• BRIEF
Each line of the data below from the one holding "Image resolution: width=937" to the one holding "Given: Click the green MA(300) value tag 6.16", inclusive, is to be reproduced exactly; no other line belongs in the answer.

[[ RECORDS TO USE, beginning ]]

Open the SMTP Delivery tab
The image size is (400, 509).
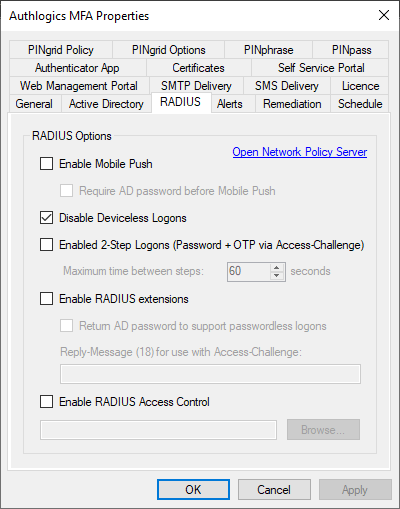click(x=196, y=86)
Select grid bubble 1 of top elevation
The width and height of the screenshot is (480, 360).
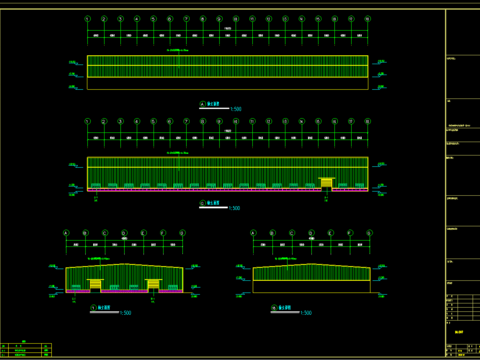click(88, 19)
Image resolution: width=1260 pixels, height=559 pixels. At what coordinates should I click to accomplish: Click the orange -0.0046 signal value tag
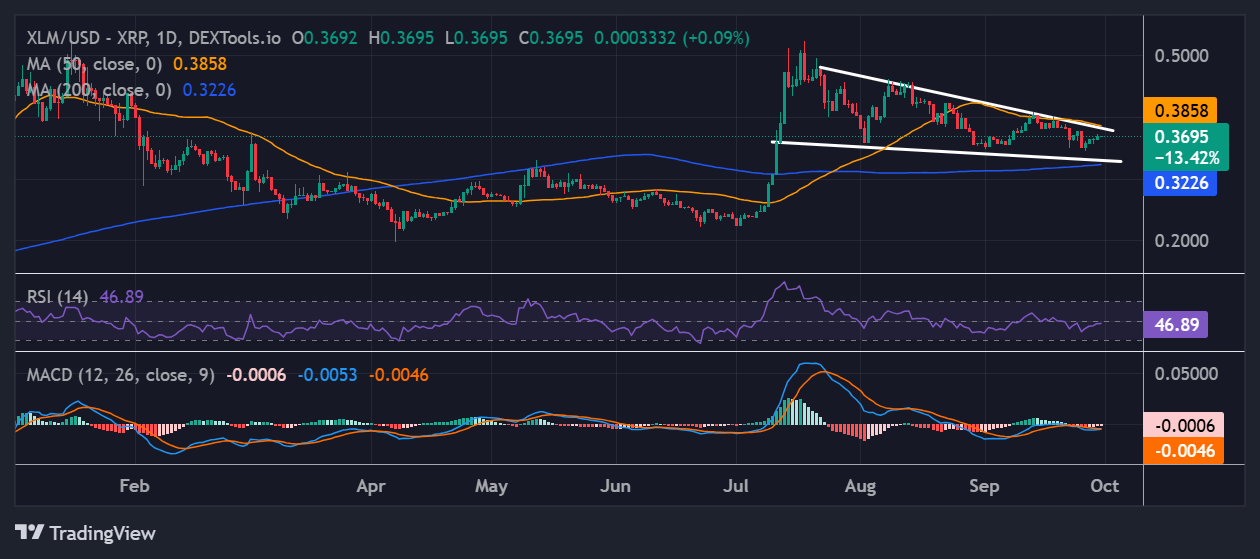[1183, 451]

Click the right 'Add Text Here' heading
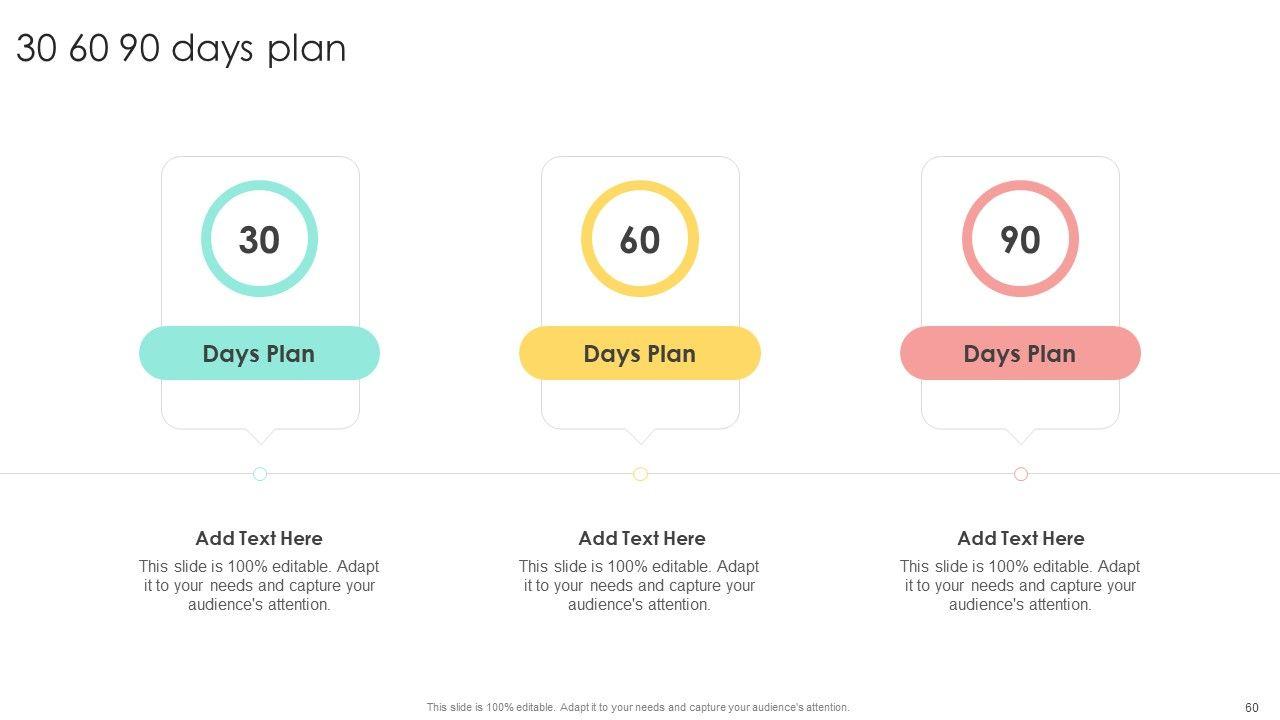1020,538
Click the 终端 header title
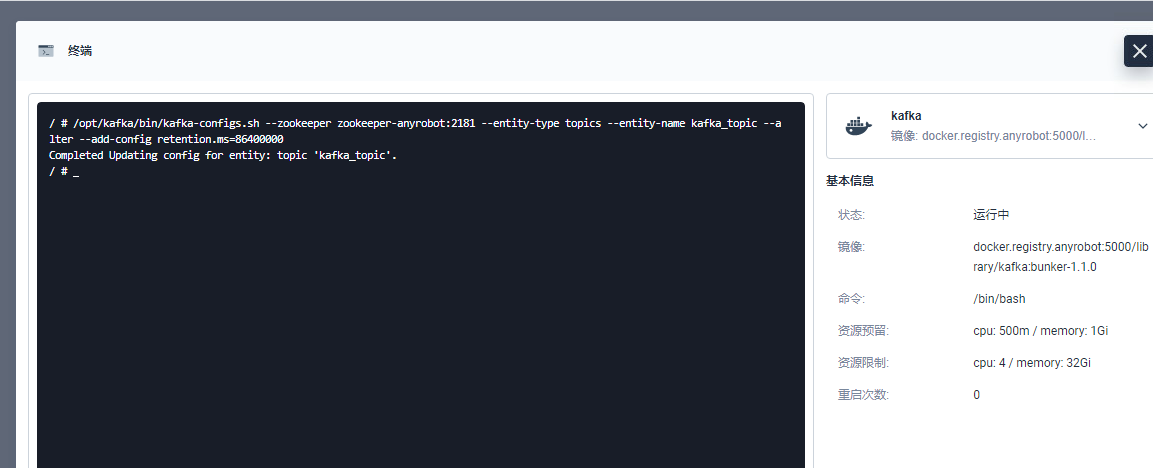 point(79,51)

[[ RECORDS TO USE, end ]]
[[ RECORDS TO USE, beginning ]]

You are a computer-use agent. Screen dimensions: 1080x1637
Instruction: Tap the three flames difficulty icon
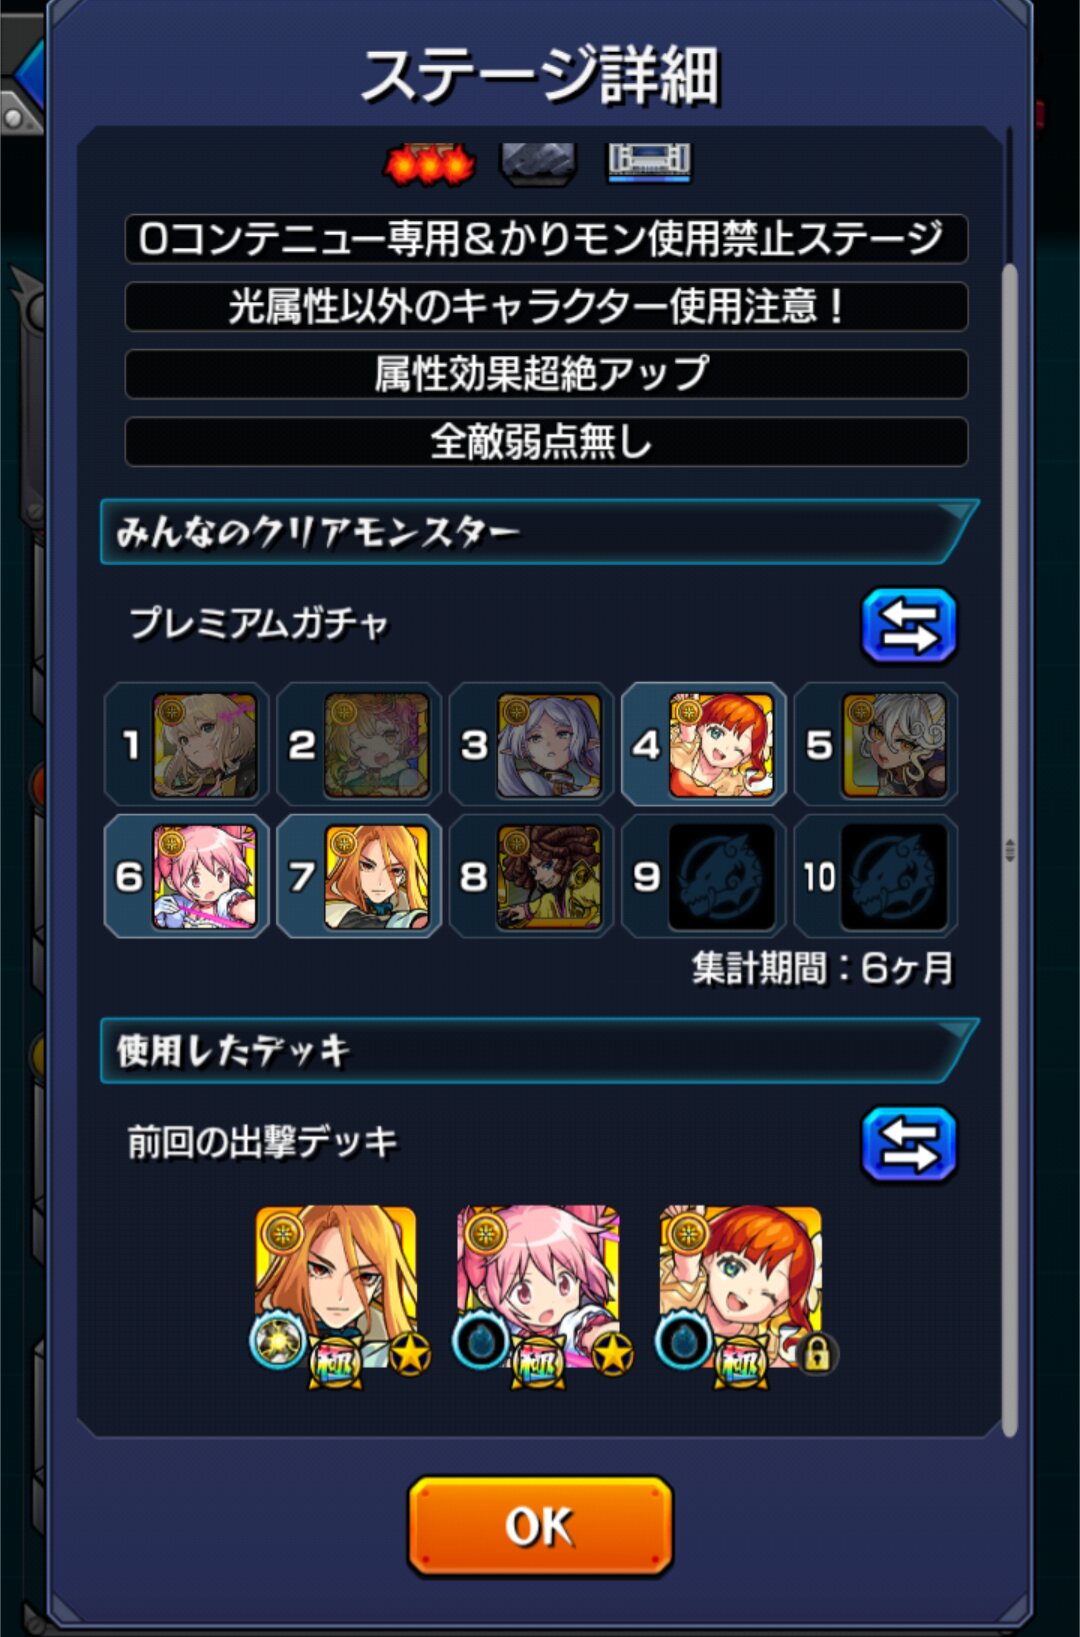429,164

[[ RECORDS TO USE, end ]]
[[ RECORDS TO USE, beginning ]]

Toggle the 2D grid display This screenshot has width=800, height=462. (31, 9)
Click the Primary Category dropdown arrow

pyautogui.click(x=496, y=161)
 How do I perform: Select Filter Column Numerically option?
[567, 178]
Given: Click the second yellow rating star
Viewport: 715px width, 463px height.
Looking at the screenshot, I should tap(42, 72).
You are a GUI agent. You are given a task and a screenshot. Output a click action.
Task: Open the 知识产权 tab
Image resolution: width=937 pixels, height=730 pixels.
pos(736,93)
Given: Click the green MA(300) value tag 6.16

[[ RECORDS TO USE, end ]]

• ANSWER SPACE
Image resolution: width=937 pixels, height=730 pixels.
pos(736,93)
Given: Click the green MA(300) value tag 6.16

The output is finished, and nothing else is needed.